The idea, Cannon said, is to inform travelers along the interstate that the flag some view as a symbol of slavery and racism doesn’t define Richmond and that the city is moving forward. The Civil War, he added, represents just a sliver of Virginia’s history dating to the European settlement of Jamestown in 1607.
“We’re encouraging folks to fly an American flag, to blow up social media pages with American flags,” Cannon said. “People are just coming together to do this.”
Susan Hathaway, founder of Virginia Flaggers, didn’t respond to requests for additional information Friday but she has said previously that raising the Confederate flag is intended to honor the area’s Confederate heritage and is not meant to offend. “The sole intention of this is to honor our ancestors,” she said this summer.
The Confederate flag continues to stir strong responses in the South.
Lexington, a Virginia city rich in Civil War history, banned the flag on city light poles after some residents complained about the display.

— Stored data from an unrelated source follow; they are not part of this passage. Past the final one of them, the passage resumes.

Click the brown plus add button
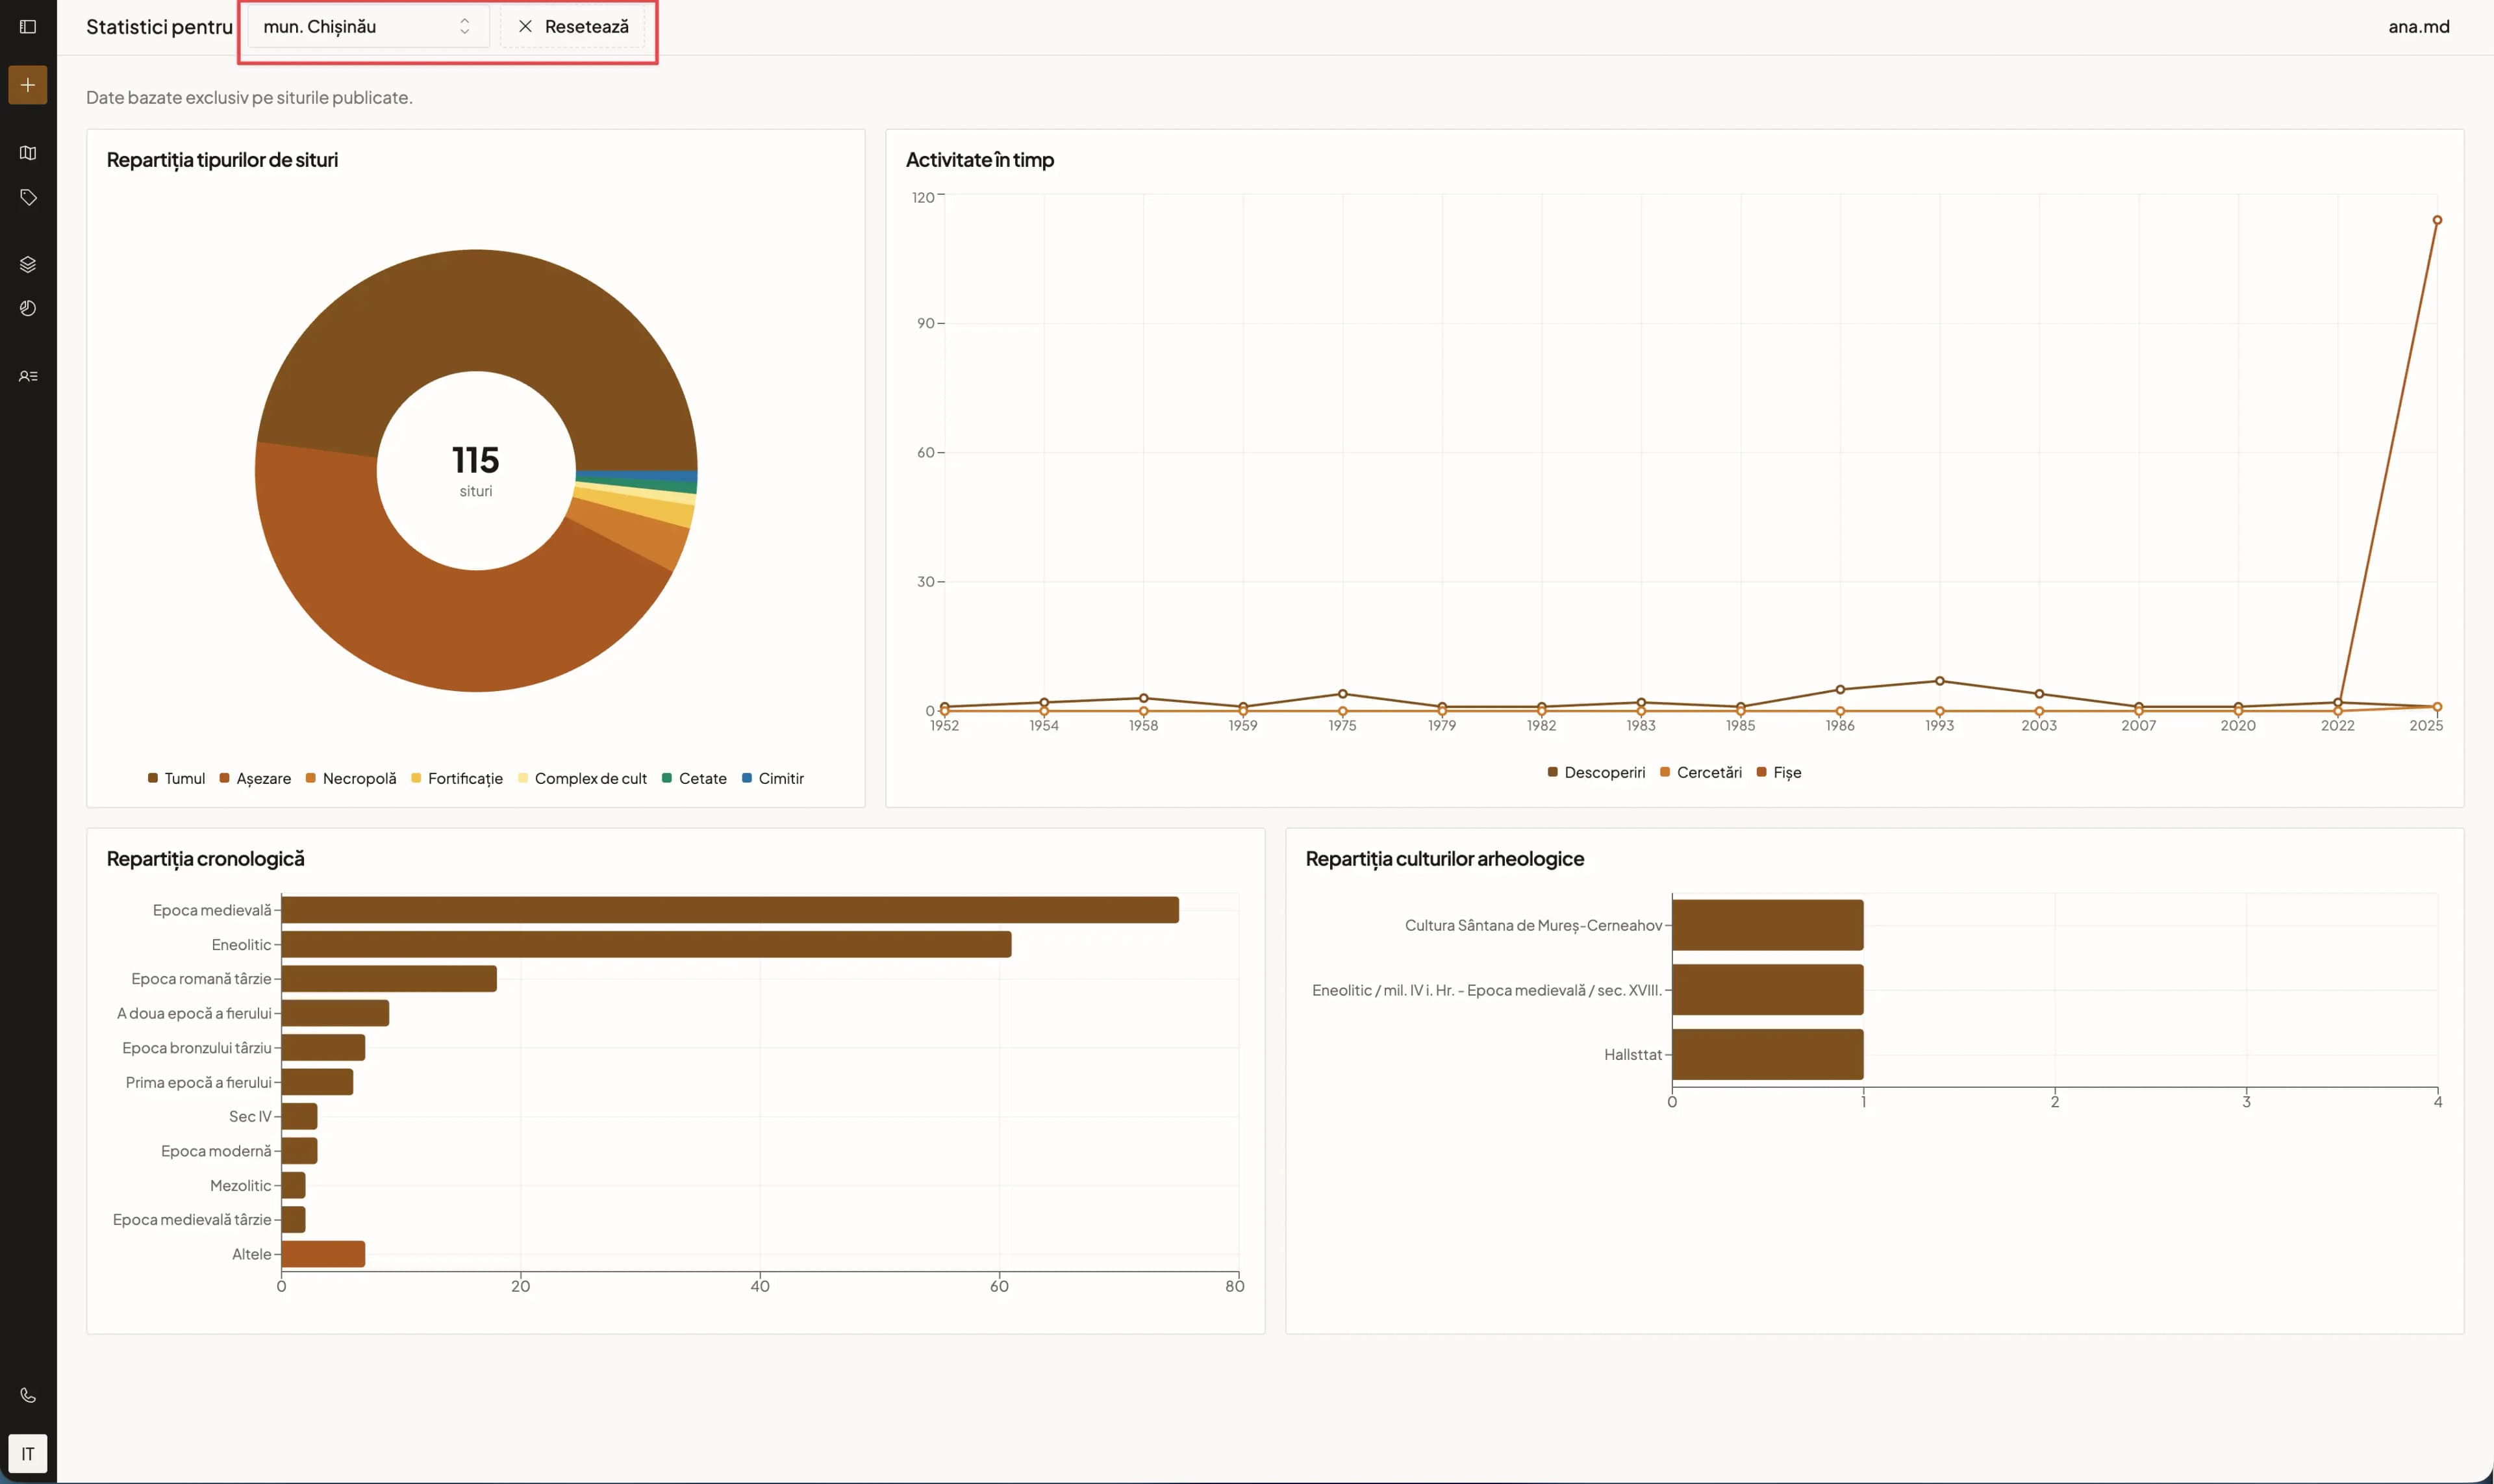 coord(28,85)
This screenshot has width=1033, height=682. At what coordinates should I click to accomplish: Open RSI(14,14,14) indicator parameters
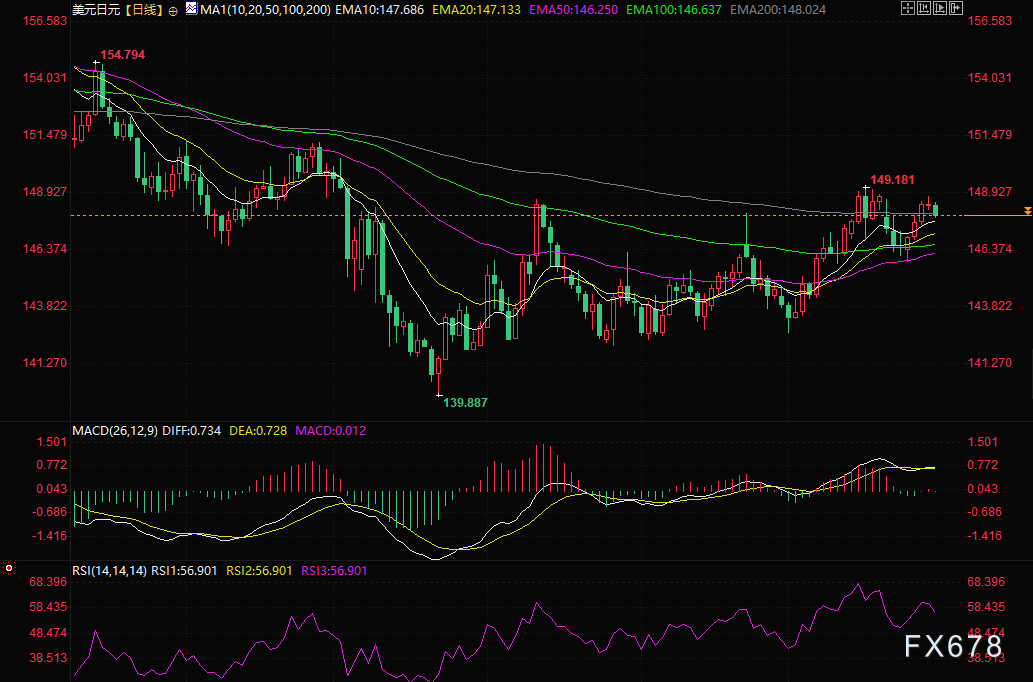(x=109, y=570)
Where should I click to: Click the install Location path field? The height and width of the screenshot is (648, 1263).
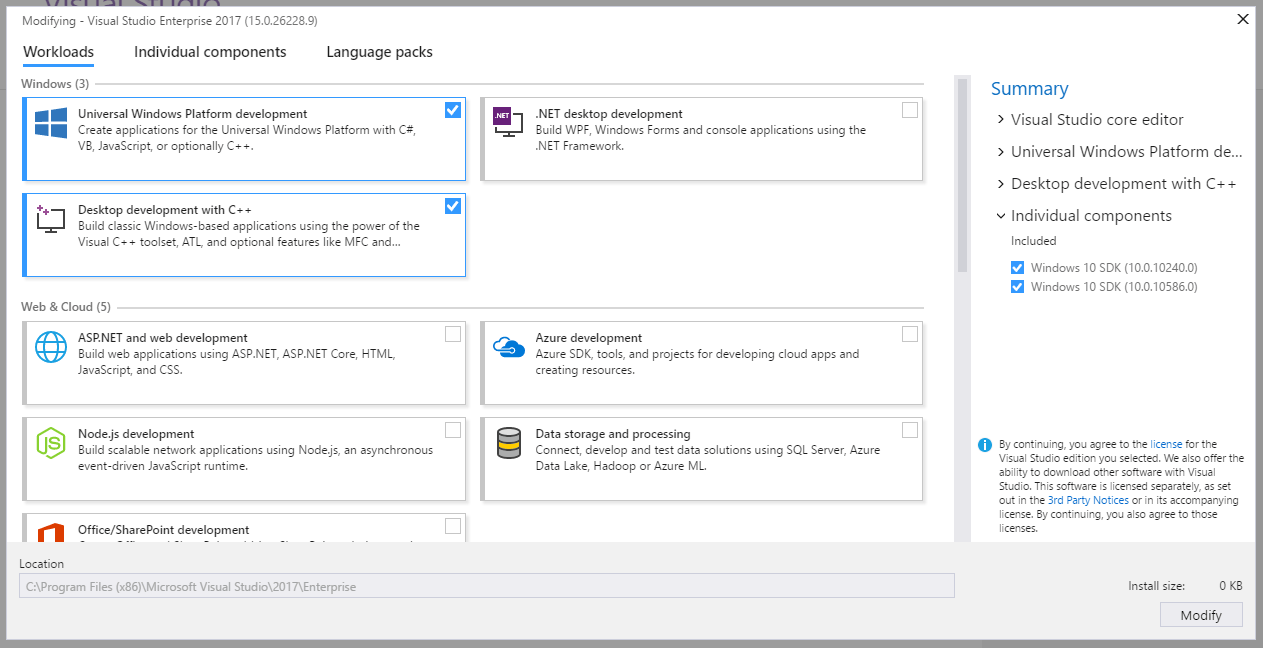click(x=486, y=586)
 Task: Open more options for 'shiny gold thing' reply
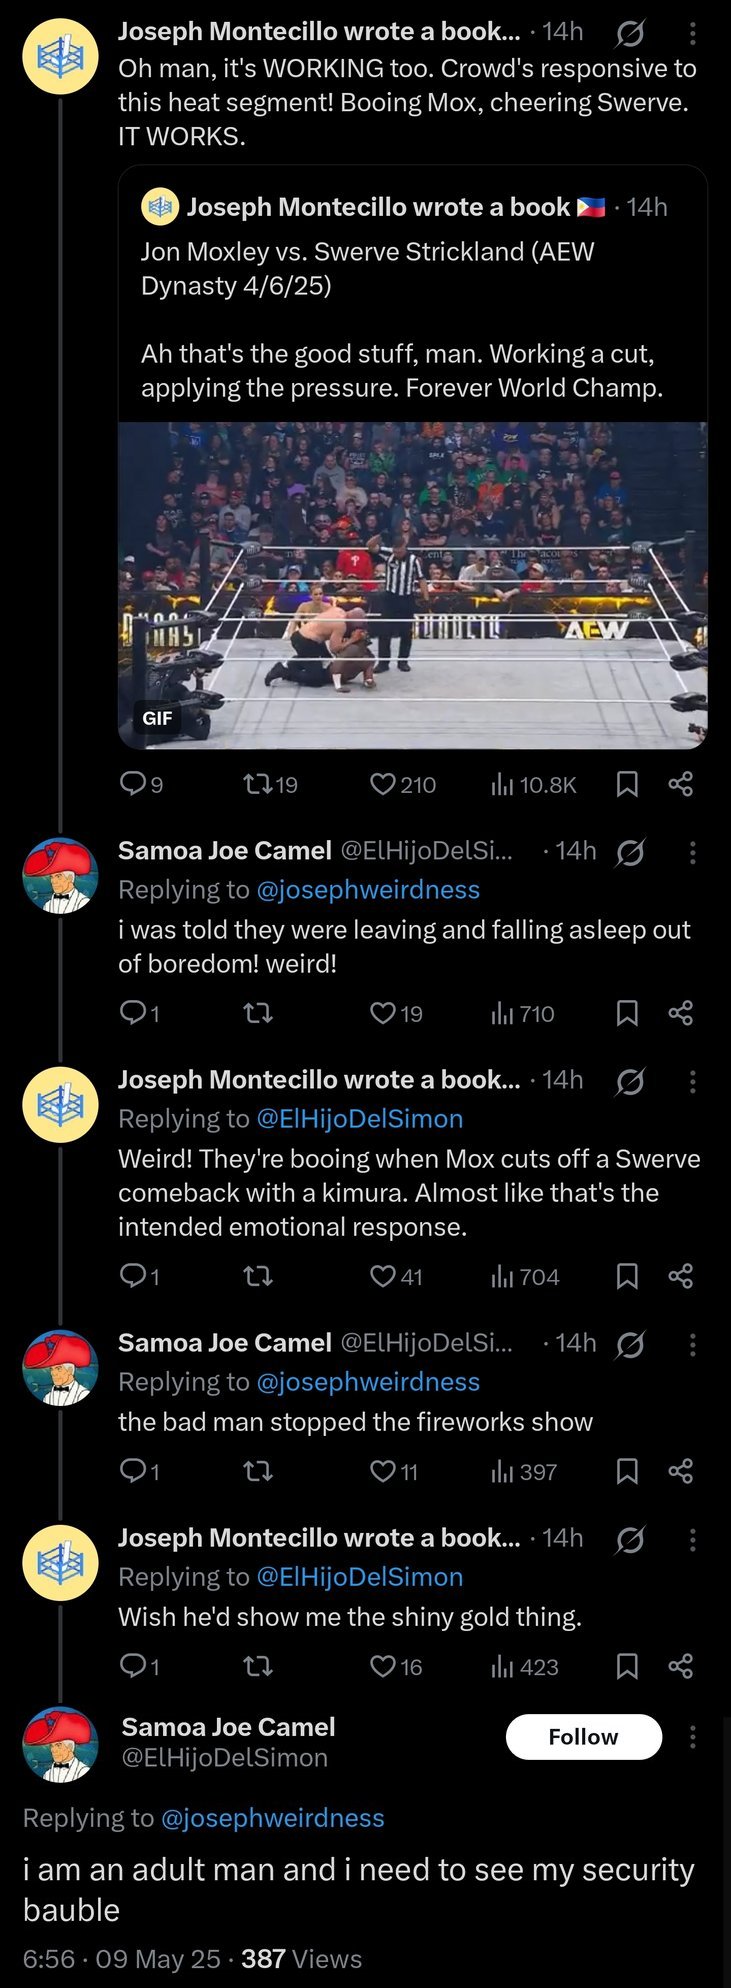coord(692,1540)
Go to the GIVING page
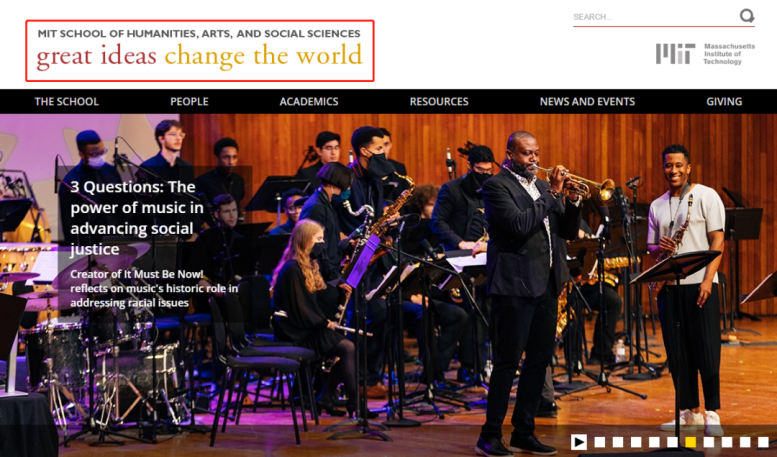The height and width of the screenshot is (457, 777). click(x=724, y=102)
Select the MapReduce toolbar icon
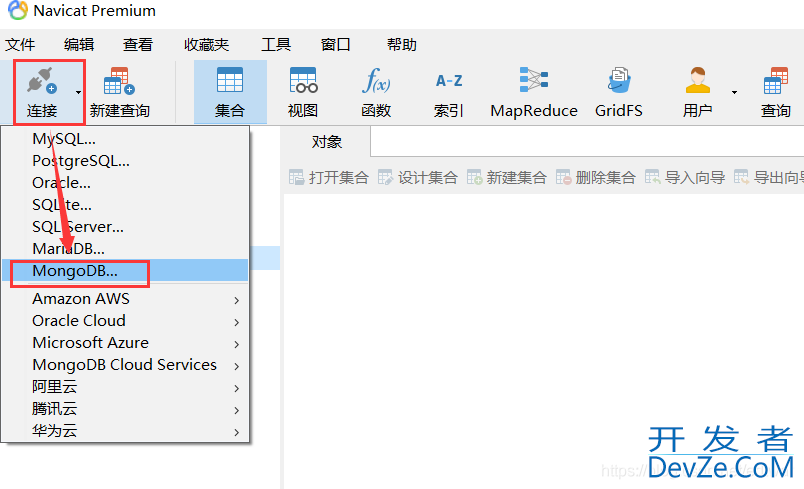Viewport: 804px width, 489px height. [533, 82]
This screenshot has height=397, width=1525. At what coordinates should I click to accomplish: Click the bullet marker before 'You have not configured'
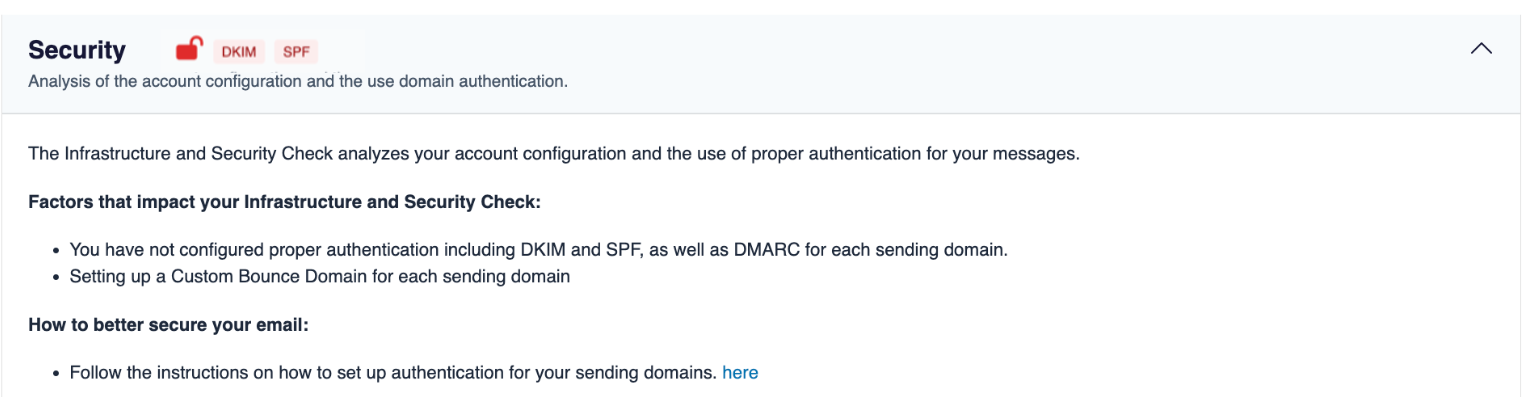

A federal appeals court upheld that decision this past summer, rejecting an appeal by the Sons of Confederate Veterans.
In 1999, the NAACP launched an economic boycott of South Carolina over the Confederate flags that flew atop the Statehouse dome and in the chambers of the House and Senate. A compromise in 2000 moved the flag to a monument outside the Statehouse.
Earlier this year, a Confederate battle flag that hung inside the old North Carolina State Capitol to mark the sesquicentennial of the Civil War was taken down after civil rights leaders raised concerns.
In Richmond, the removal of a Confederate flag outside a memorial chapel overseen by the Virginia Museum of Fine Art has prompted almost weekly vigils by marchers with Confederate flags.
The Chesterfield County Board of Supervisors has said there is little it can do about the planned flag because it will be located on private property.